The second reason is because people don't really understand the dynamics of space. I mean, some people do, but not the average player. Wrapping his head around the idea of gravity wells, orbital physics, orbital debris, and scale is something he has never tried.

What I want to do is create two spaceship flying games. One would be "realistic". It would be a game of building space stations and ships, dominating orbits, and conquering earth's space. It could be for the computer pretty easily, and it would be a slow strategy game, no test of physical prowess involved. However, it would still require 3D output (like most space games) due to the nature of space.
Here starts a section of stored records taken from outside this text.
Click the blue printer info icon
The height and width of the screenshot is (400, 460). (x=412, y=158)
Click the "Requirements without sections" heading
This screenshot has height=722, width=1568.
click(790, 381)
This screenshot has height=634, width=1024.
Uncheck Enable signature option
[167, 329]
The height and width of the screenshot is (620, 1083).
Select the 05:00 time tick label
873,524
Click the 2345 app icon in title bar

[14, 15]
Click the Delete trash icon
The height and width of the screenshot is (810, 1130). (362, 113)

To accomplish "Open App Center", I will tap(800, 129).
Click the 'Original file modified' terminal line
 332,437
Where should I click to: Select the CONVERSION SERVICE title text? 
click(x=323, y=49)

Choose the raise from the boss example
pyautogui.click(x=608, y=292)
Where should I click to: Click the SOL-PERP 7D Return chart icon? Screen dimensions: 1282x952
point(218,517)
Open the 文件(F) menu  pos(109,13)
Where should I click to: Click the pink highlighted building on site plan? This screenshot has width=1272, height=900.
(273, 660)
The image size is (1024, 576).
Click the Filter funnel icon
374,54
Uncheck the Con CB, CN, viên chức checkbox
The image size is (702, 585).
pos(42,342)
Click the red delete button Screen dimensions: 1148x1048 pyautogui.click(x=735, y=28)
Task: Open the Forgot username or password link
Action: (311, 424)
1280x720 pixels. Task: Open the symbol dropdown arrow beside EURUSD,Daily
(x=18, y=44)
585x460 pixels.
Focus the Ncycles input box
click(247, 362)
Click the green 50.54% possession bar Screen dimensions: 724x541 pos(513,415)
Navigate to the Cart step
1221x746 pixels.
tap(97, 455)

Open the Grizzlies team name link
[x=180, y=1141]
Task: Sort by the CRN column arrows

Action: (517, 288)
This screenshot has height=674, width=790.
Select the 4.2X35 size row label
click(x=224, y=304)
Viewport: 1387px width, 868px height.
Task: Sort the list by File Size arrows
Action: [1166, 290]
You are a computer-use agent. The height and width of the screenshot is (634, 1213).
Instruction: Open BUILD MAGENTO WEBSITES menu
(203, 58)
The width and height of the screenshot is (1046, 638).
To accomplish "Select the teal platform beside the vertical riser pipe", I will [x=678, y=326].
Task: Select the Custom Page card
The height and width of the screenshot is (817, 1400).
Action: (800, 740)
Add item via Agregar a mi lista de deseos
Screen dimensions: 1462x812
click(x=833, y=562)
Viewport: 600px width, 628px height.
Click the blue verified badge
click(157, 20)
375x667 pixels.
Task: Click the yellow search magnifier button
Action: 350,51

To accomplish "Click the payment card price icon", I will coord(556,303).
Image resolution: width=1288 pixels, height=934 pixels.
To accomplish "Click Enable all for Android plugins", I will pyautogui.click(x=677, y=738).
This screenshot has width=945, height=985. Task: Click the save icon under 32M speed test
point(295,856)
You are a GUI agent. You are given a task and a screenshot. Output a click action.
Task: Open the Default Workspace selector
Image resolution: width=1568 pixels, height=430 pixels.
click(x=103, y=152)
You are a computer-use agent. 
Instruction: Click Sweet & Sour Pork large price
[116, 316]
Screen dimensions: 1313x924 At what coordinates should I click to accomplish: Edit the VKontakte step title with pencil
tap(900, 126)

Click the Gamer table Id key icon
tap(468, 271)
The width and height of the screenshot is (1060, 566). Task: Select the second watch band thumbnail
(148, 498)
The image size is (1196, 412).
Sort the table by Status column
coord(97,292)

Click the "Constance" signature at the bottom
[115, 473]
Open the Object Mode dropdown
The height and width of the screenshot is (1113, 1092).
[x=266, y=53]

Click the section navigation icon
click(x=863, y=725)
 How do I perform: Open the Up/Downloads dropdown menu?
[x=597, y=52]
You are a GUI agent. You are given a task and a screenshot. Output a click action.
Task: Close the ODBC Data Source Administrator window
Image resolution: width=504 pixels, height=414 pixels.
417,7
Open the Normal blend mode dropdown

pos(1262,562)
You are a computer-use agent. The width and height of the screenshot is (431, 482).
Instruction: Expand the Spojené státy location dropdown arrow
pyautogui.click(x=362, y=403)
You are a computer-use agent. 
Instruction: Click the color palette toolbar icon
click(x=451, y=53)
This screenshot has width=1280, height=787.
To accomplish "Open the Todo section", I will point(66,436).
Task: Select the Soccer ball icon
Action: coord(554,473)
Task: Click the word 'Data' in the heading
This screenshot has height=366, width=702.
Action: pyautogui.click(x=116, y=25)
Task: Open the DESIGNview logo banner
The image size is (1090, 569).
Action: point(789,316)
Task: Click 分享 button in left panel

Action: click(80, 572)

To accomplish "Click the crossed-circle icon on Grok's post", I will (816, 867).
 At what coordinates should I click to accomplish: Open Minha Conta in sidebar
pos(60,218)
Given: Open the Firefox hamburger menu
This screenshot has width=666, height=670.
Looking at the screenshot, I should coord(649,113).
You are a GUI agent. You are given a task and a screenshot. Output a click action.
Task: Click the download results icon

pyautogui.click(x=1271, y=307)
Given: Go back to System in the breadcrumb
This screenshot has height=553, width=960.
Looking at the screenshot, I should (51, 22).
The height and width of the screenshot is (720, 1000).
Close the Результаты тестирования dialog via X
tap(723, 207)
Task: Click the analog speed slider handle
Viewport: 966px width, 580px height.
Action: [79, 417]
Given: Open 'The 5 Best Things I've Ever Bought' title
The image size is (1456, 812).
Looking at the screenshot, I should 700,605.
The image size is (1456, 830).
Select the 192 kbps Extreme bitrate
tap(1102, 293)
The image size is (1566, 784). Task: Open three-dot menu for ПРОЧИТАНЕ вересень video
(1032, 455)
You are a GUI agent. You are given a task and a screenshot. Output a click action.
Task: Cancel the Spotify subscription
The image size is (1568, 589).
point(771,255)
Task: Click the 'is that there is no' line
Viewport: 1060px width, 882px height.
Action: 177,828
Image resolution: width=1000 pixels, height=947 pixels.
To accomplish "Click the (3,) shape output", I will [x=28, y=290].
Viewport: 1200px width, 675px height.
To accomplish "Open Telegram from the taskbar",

The other would be for the Nintendo Revolution, and it would be a space racing game. But it would be more... unique than other fighter jockey games. Your fighter has two vector thrust engines. Those are essentially just engines with some maneuvering plates that force the thrust to go in a particular direction.

The movement of the controller represents the vector thrust. Lift or tip the controller, and the vector plates sink, tipping the whole ship so as to point "up". Tilt the controller, and the vector plates on one side tip up, and on the other side tip down. This spins your ship.

The game would be largely about learning what "speed" is. You have no speed limit, but you quickly learn what your effective speed limit is in any given place. For example, while you're in a given orbit, you don't want to go too fast or too slow, because the debris will tear you apart. There's an on-board computer which issues suggestions.

I think both of those games would be fun and educational.

4 comments:

Darius Kazemi said...

I remember playing Mike Gesner's demo of a spaceflight game with accurate (by which I mean "acceleration and not velocity as upper limit") modeling... and it was IMPOSSIBLE to control anything. Give me Wing Commander II any day!

Craig Perko said...

Well, there'd be a large amount of computer-assistance - like in real space ships.

Meh, maybe it would be boring.

Grubber said...

Have you come across Orbiter before?

http://orbit.medphys.ucl.ac.uk/orbit.html

Might be along what you are hoping for, but without the fighting ;-)
cheers
Dave

Craig Perko said...

It may very well be! Thanks, I'll look into it.